■ **Exercise description**
Beginning with the line containing "Focus the Path input field", transcribe every line exactly down to the last one in the records below, and drop the pictures.

■ **Information**

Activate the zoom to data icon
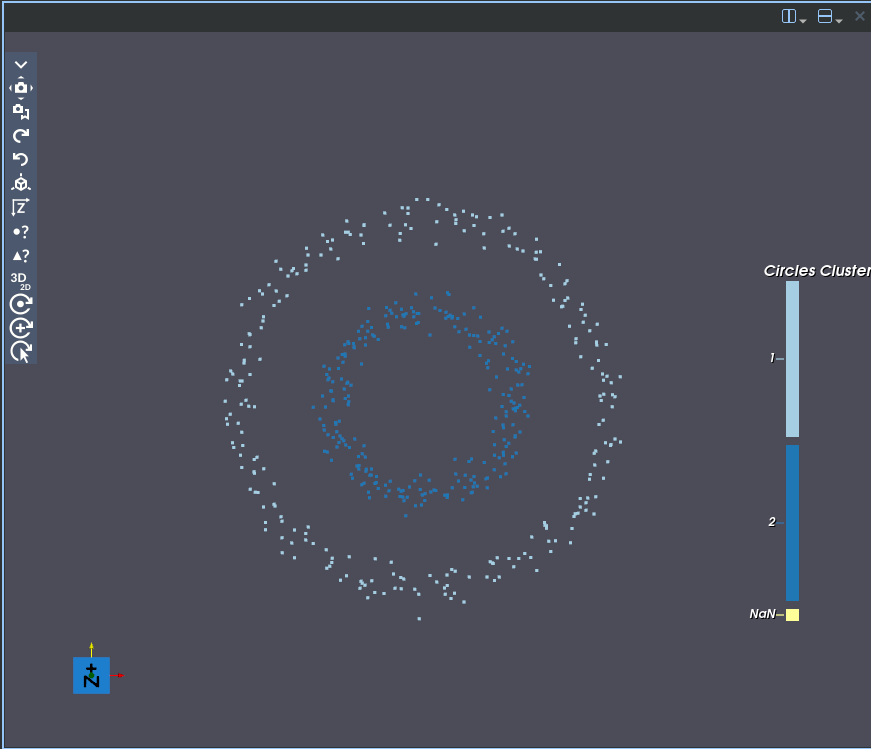Viewport: 871px width, 749px height. [x=21, y=231]
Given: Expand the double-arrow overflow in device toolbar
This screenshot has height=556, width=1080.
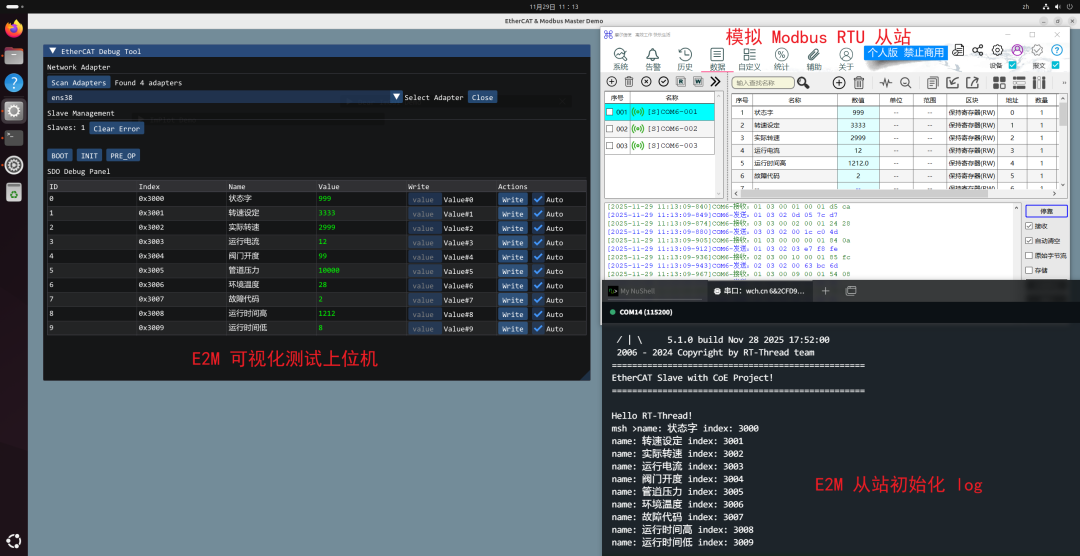Looking at the screenshot, I should (x=716, y=81).

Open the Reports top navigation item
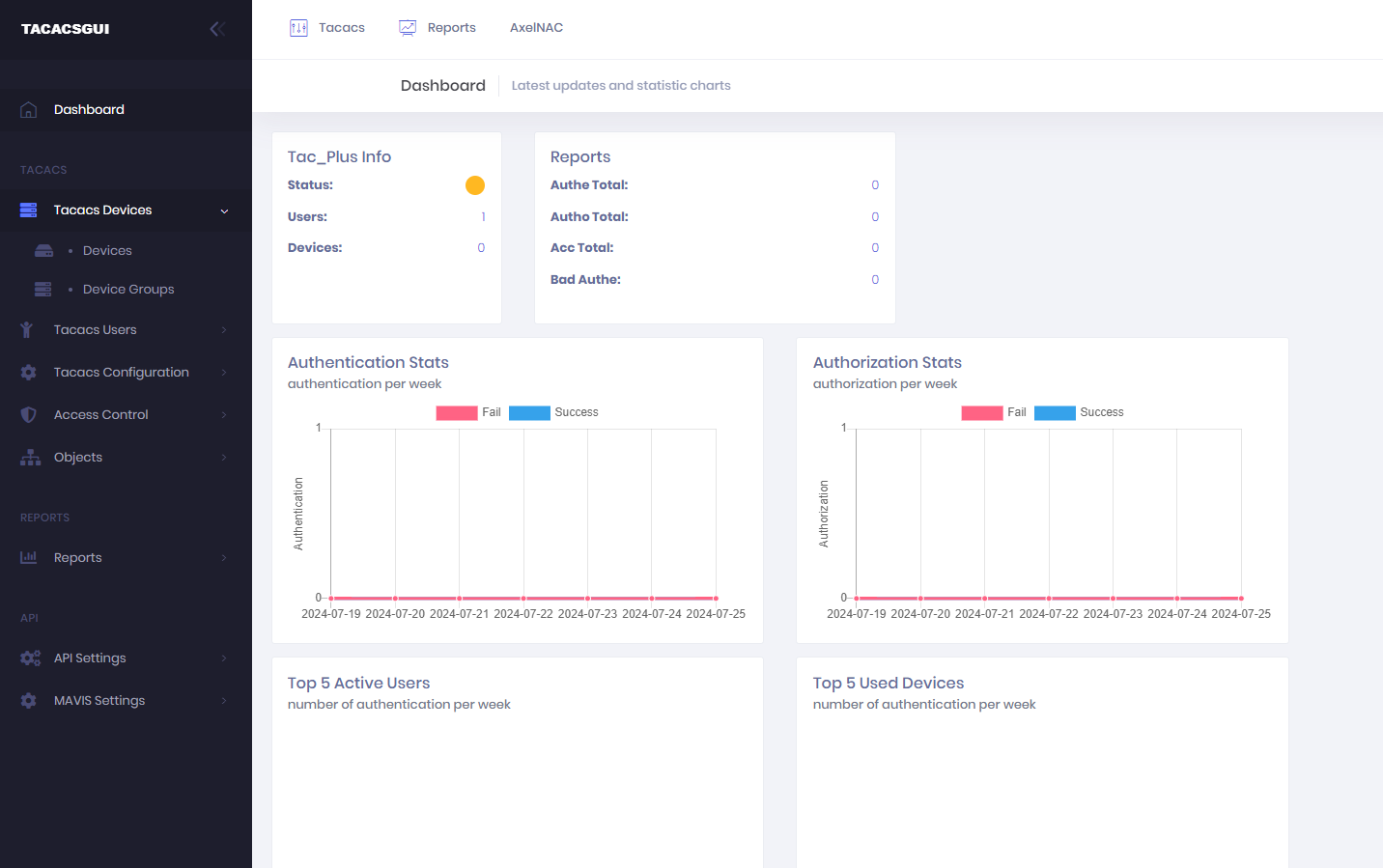(437, 28)
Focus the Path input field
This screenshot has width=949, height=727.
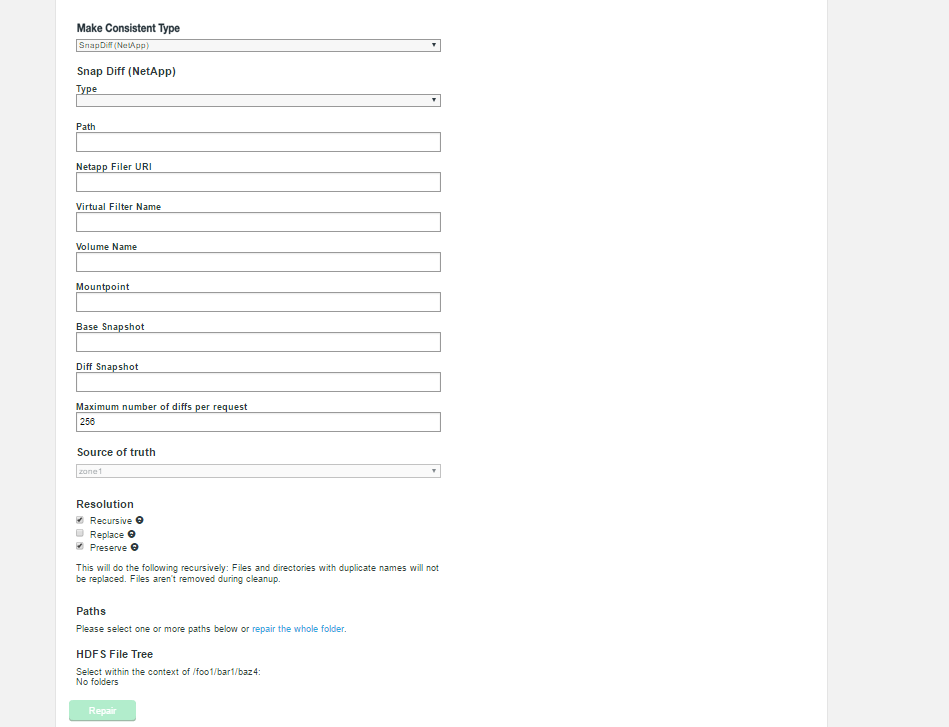click(x=258, y=142)
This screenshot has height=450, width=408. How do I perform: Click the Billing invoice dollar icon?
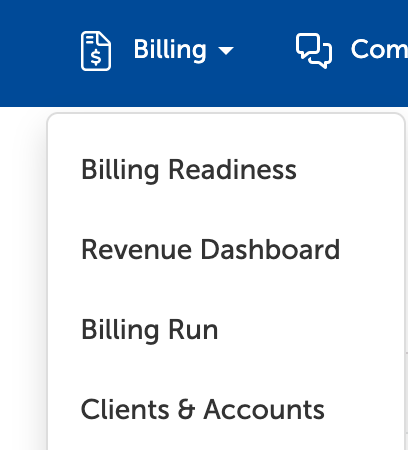coord(96,51)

■ **Answer for the task**
Focus the Path input field
This screenshot has width=949, height=727.
click(x=258, y=142)
This screenshot has height=450, width=408. How do I perform: Click the Billing invoice dollar icon?
coord(96,51)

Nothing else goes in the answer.